Everything in our Universe is held together or pushed apart by four fundamental forces: gravity, electromagnetism, and two nuclear interactions. Physicists now think they’ve spotted the actions of a fifth physical force emerging from a helium atom.
It’s not the first time researchers claim to have caught a glimpse of it, either. A few years ago, they saw it in the decay of an isotope of beryllium. Now the same team has seen a second example of the mysterious force at play – and the particle they think is carrying it, which they’re calling X17.
The team seems to discover a new particle the characteristics of which suggested it had to be a completely new kind of fundamental boson. We currently know of four fundamental forces, and we know that three of them have bosons carrying their messages of attraction and repulsion.
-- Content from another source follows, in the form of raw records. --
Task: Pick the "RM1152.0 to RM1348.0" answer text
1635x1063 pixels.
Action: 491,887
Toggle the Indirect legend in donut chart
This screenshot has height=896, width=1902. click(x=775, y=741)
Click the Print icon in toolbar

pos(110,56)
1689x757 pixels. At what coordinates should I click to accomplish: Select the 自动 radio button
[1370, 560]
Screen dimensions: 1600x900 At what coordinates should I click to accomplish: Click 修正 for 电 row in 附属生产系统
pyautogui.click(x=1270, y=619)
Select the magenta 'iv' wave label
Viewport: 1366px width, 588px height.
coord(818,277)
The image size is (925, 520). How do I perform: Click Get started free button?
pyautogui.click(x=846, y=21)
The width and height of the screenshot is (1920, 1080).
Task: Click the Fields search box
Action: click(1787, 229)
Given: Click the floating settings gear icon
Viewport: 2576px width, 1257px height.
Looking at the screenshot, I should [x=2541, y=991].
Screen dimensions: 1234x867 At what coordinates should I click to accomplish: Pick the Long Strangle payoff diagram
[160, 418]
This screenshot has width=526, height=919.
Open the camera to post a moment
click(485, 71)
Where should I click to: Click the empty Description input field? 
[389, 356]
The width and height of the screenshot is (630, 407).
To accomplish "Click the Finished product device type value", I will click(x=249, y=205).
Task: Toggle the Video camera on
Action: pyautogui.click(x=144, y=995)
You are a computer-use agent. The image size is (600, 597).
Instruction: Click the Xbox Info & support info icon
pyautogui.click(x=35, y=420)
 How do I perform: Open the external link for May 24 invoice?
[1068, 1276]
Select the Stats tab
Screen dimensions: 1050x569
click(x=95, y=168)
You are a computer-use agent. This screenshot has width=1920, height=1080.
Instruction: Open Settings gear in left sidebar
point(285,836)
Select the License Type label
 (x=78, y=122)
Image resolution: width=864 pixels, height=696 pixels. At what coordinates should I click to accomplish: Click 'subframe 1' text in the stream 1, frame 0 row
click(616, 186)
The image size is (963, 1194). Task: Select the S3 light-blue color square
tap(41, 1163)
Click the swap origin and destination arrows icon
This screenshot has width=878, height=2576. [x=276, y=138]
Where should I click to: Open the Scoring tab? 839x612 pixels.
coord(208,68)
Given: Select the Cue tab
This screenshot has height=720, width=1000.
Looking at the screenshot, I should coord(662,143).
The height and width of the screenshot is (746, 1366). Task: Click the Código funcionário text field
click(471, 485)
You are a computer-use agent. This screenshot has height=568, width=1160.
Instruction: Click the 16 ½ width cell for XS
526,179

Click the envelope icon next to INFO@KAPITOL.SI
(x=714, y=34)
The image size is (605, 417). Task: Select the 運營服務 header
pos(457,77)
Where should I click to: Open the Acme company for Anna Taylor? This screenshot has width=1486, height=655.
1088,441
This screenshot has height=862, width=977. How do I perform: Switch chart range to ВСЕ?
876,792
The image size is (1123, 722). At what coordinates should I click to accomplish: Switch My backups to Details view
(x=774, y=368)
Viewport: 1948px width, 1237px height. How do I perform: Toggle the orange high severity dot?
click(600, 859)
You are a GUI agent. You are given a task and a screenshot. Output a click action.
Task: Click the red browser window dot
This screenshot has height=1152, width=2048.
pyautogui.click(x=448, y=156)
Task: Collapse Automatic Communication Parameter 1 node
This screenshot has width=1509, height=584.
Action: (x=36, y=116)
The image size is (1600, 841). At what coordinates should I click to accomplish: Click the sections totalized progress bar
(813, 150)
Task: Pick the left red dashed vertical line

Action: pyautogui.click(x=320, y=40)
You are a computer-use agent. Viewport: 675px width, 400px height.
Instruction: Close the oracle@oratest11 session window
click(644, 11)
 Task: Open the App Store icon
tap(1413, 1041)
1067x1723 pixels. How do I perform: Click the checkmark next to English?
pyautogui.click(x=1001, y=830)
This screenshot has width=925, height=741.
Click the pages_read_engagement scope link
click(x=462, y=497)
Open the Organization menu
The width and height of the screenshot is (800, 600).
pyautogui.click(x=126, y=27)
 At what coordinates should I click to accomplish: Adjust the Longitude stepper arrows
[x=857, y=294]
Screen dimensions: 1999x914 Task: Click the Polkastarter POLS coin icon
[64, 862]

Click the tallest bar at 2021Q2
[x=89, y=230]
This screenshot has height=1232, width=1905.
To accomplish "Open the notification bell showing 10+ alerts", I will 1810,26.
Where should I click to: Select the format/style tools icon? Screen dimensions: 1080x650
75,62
This new boson couldn’t possibly be one of the particles carrying the four known forces, thanks to its distinctive mass of (17 megaelectronvolts, or about 33 times that of an electron), and tiny life span (of about 10 to the minus 14 seconds).
But physics isn’t keen on celebrating prematurely. Finding a new particle is always big news in physics, and warrants a lot of scrutiny. Not to mention repeated experiment. (1)
Humans lost in their quest for more knowledge.
New… whatever we know already.
Modern physics looks the cosmos through its own lenses. And interprets everything accordingly. When something is not in place, it seeks to fill in the puzzle with a new piece. And it searches for that new piece in – where else? – this things it already knows. So like a stupid uroborus ofis (Gr. Ουροβόρος όφις) it keeps on verifying itself by looking for answers back to… itself.
Don’t you see?
There is nothing which you see that you have not seen already…
And in the beginning you were blind.
It is just that we need a new Einstein to tell us so.